Alors voilà, il n’y a ni optimisme flatteur, ni désespoir qui vaillent. Les dynamiques de l’histoire ne sont pas linéaires. Nous pouvons être lucides sur nos problèmes. Tout en refusant de tomber dans le défaitisme. Qui est une fuite ou un aveu d’impuissance. Tout peut changer, avec l’action de l’Homme. C’est pourquoi, et malgré tous les supplices et les chagrins, la jeunesse africaine doit continuer à lutter. Elle doit comprendre qu’une alternance politique reste une petite avancée démocratique. Rien de plus. Pour que triomphe, un jour, la liberté, la justice, l’expansion économique, et les valeurs démocratiques, la jeunesse doit s’allier avec les éléments progressistes. Sans l’apport fécondant de ces derniers, il y aura toujours une prépondérance de la violence, des divisions communautaires, du repli sur soi et du césarisme. Quels que soient les hommes et les femmes, ou les régimes en place.

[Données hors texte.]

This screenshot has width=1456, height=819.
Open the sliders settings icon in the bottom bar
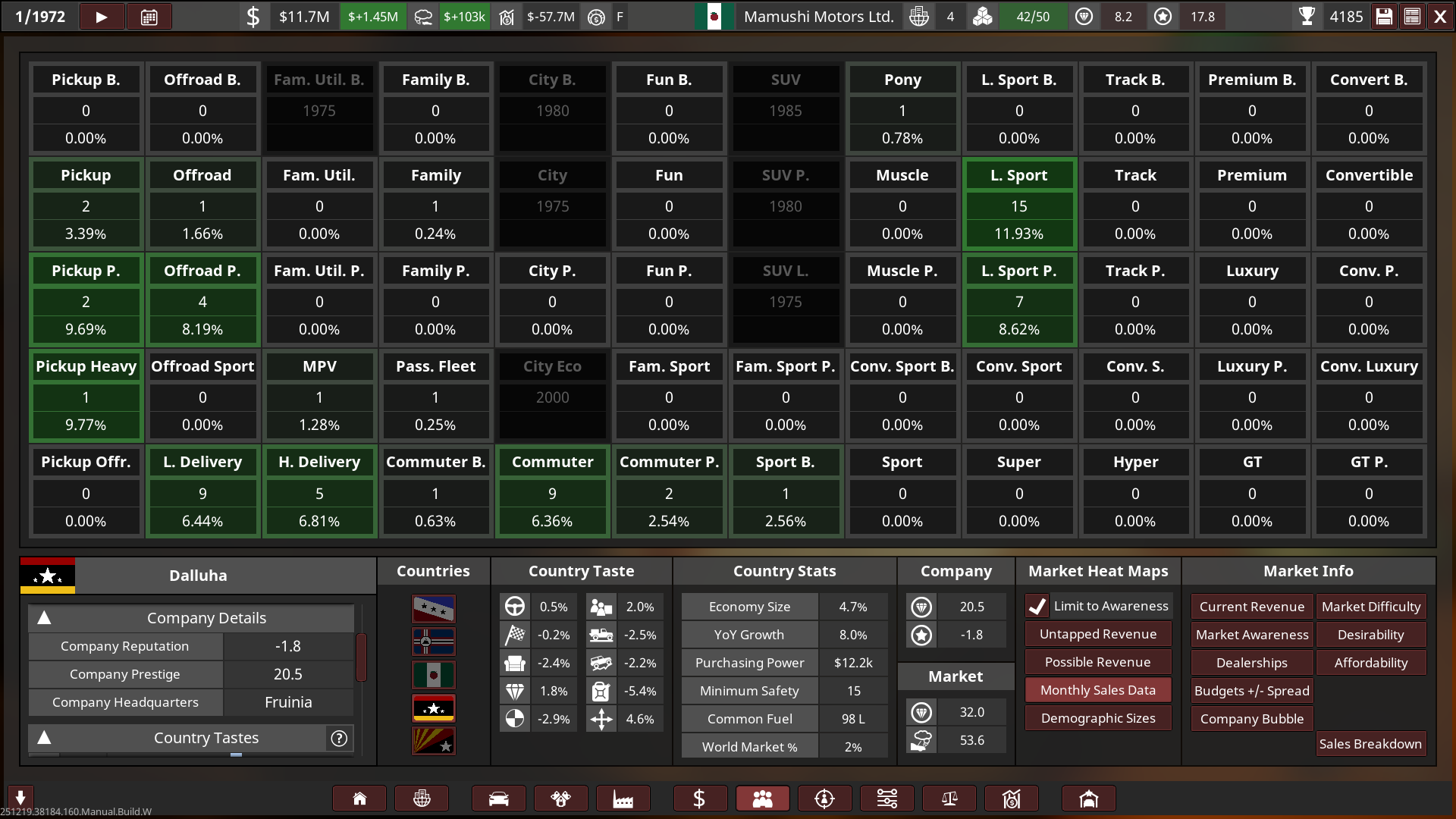(x=886, y=799)
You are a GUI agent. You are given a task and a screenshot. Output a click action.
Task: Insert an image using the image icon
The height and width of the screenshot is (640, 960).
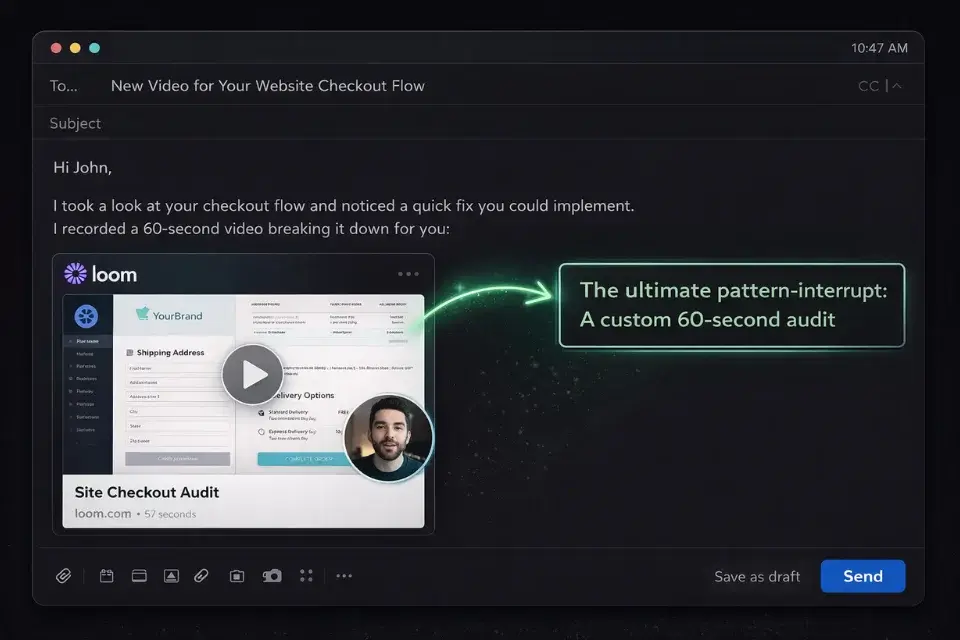tap(171, 576)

L’Afrique changera durablement, le jour où les forces progressistes exerceront une vraie influence sur la société. Et pourront desserrer l’étau, provoquer des tensions créatrices. Apporter les stimulants pour de vrais bonds en avant. Politiques, sociaux, économiques, technologiques et humains. Tant que les forces progressistes ne seront pas à l’avant-garde du processus de changement, nos pays ne passeront pas à l’étape supérieure. Celle de la démocratie véritable. Du gouvernement de la raison. De la diffusion du savoir et de la culture. De la vraie émancipation et de la prospérité. Sans eux, les appareils autoritaires et les réactionnaires vont continuer à se partager le pouvoir. En attendant, la jeunesse africaine n’a pas d’autres choix. Elle doit ériger des barricades. C’est la seule espérance qui lui reste.